Mitgliedstaaten, die eine Steuerbefreiung nach Art. 284 Abs. 1 MwStSystRL eingeführt haben, gewähren diese Steuerbefreiung auch für Umsätze, die in ihrem eigenen Hoheitsgebiet durch in einem anderen Mitgliedstaat ansässige Unternehmmer bewirkt werden, wenn die folgenden Bedingungen erfüllt sind (Art. 284 Abs. 2 MwStSystRL):
- der Jahresumsatz dieses Steuerpflichtigen in der Union übersteigt 100.000 EUR nicht;
- der Betrag der Lieferungen von Gegenständen und Dienstleistungen in dem Mitgliedstaat, in dem der Steuerpflichtige nicht ansässig ist, übersteigt nicht den Schwellenwert, der in diesem Mitgliedstaat für die Gewährung der Steuerbefreiung für in diesem Mitgliedstaat ansässige Steuerpflichtige gilt.

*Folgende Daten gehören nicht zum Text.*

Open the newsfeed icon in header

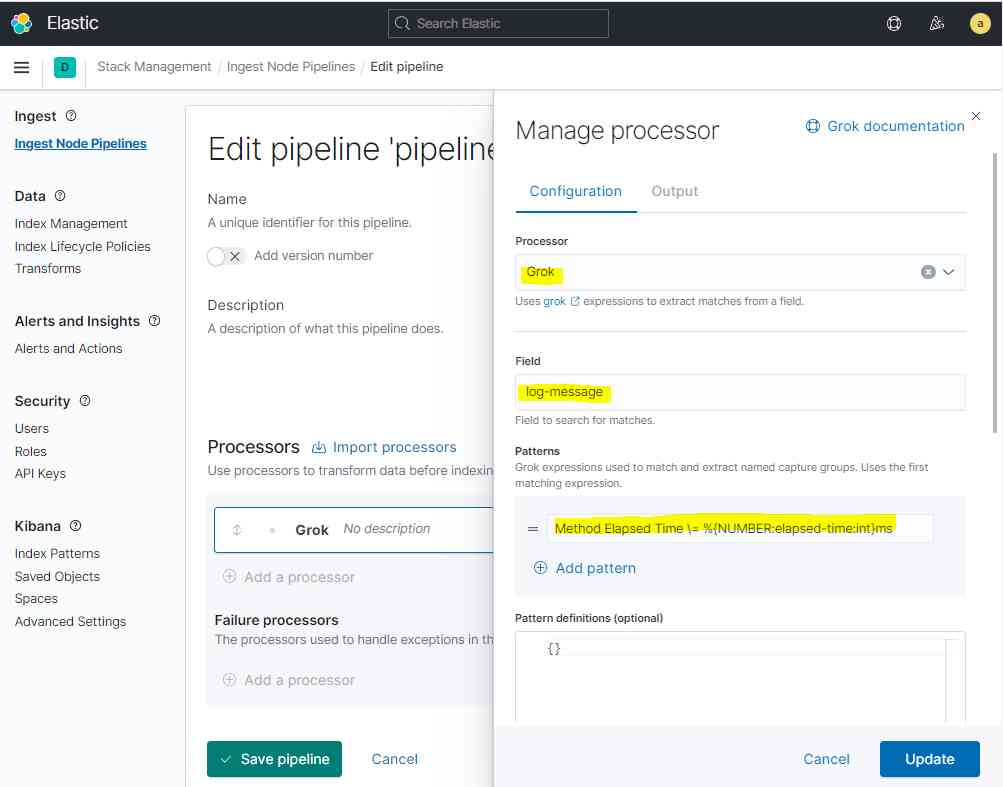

Nach dieser Regelung muss Deutschland, da es eine Kleinunternehmergrenze kennt, die Kleinunternehmerregelung auch auf nicht in Deutschland, aber in anderen EU-Mitgliedstaaten ansässige Unternehmer (auf deren Antrag im Ansässigkeitsstaat) anwenden, wenn der Jahresumsatz des Unternehmers in der gesamten Union nicht mehr als 100.000 EUR beträgt und der Jahresumsatz dieses Unternehmers in Deutschland nicht die in Deutschland geltende Kleinnunternehmerschwelle übersteigt. Ein in Deutschland ansässiger Kleinunternehmer darf aber (wenn er hinsichtlich seiner Umsätze in Deutschland den deutschen Schwellenwert nicht überschreitet) nach wie vor die deutsche Kleinunernehmerregelung anwenden, auch wenn sein Gesamtumsatz den unionsweiten Schwellenwert (100.000 EUR) übersteigt.